For this task, extract exactly the lines of the data below, from the line containing "Image resolution: width=1280" through the last one, with pictures left out.
========
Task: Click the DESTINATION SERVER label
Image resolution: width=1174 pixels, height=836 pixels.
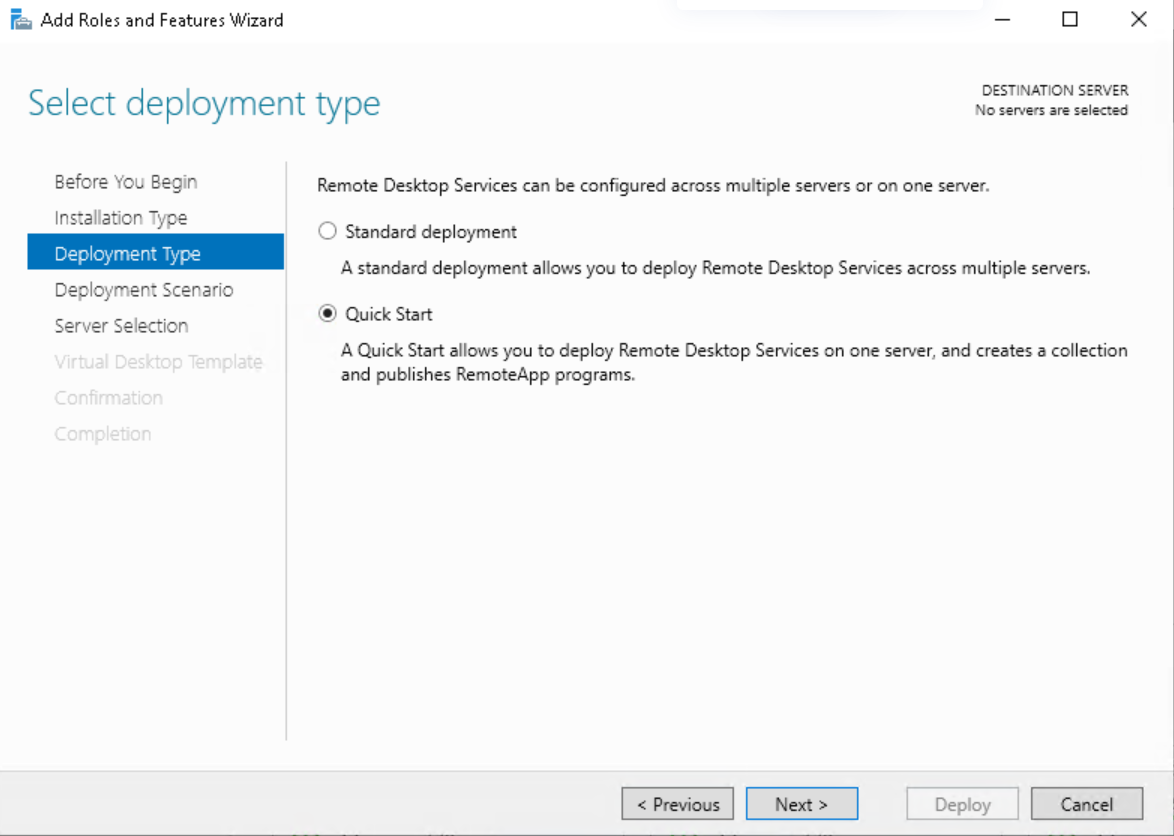Action: coord(1054,90)
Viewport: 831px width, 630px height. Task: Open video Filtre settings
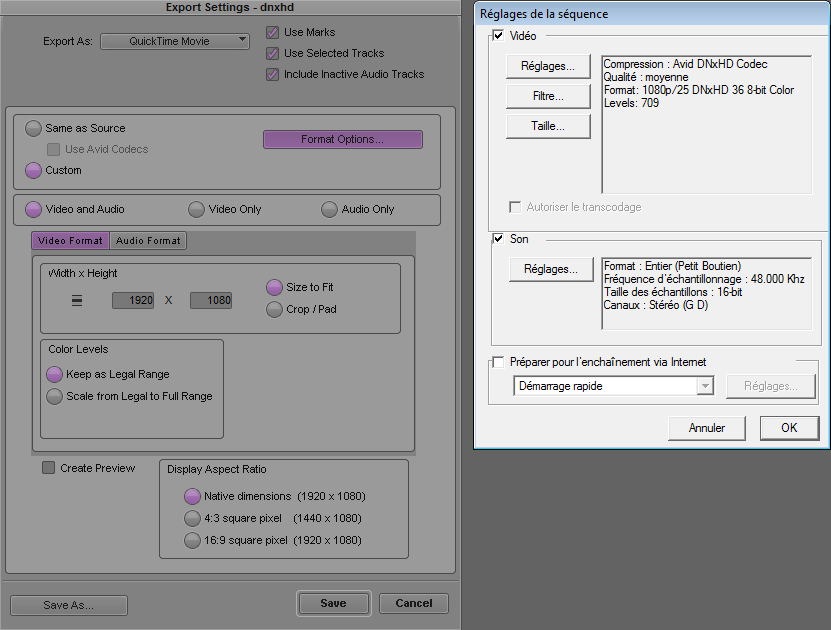[548, 97]
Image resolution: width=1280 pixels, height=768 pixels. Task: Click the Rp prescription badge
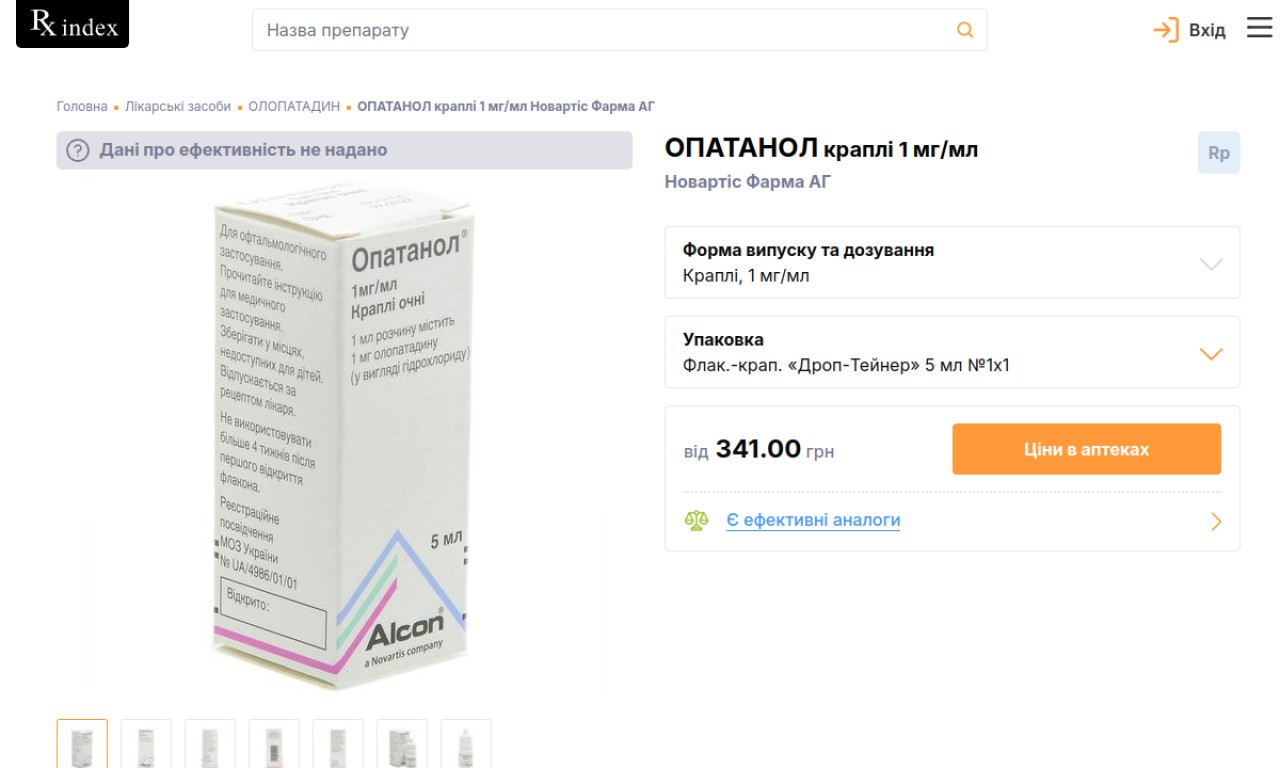pos(1219,153)
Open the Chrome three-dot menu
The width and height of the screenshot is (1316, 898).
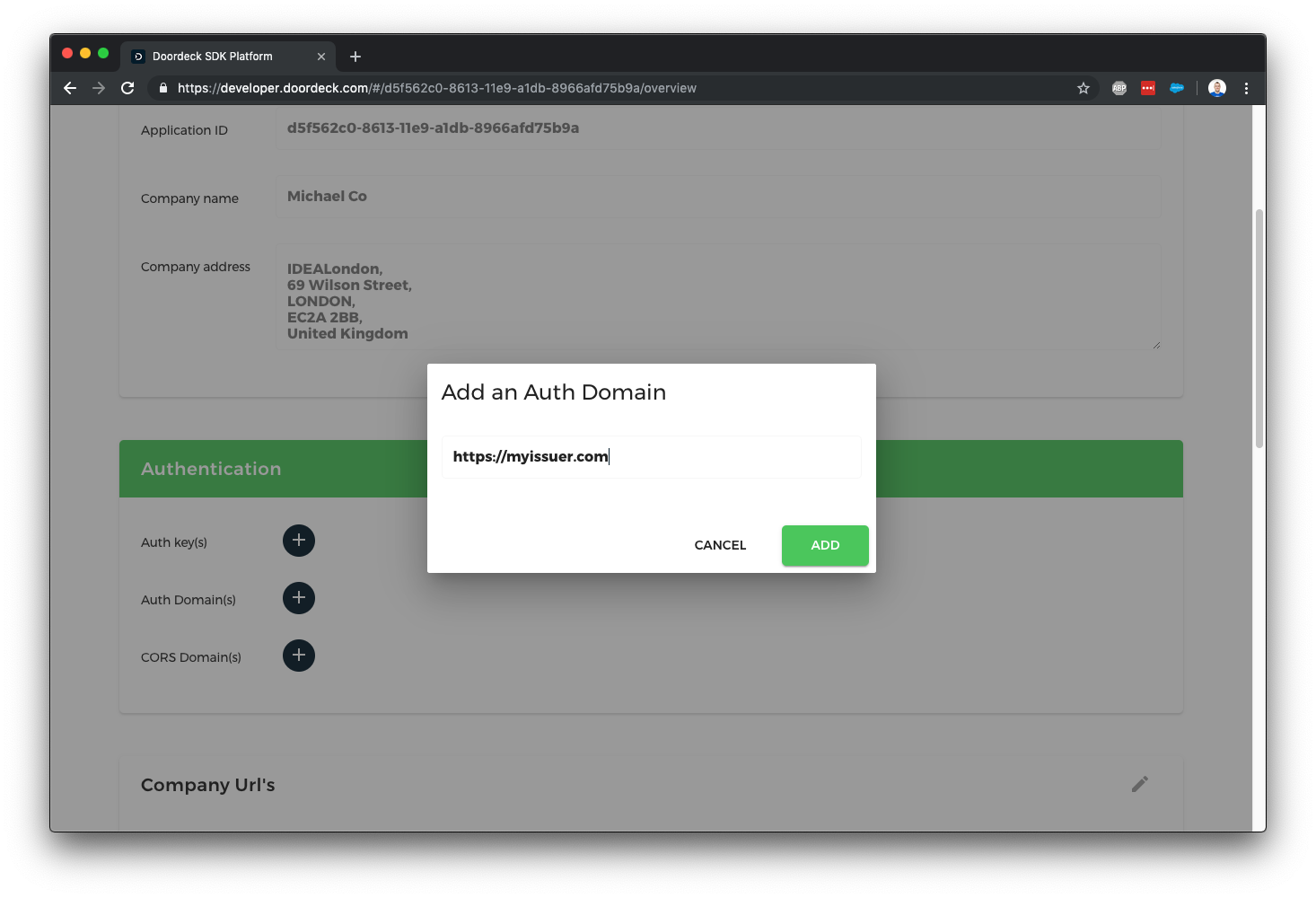point(1246,88)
========
## Completed exercise
Image resolution: width=1280 pixels, height=768 pixels. Task: Click the Rp prescription badge
pos(1219,153)
Open the Chrome three-dot menu
The width and height of the screenshot is (1316, 898).
point(1246,88)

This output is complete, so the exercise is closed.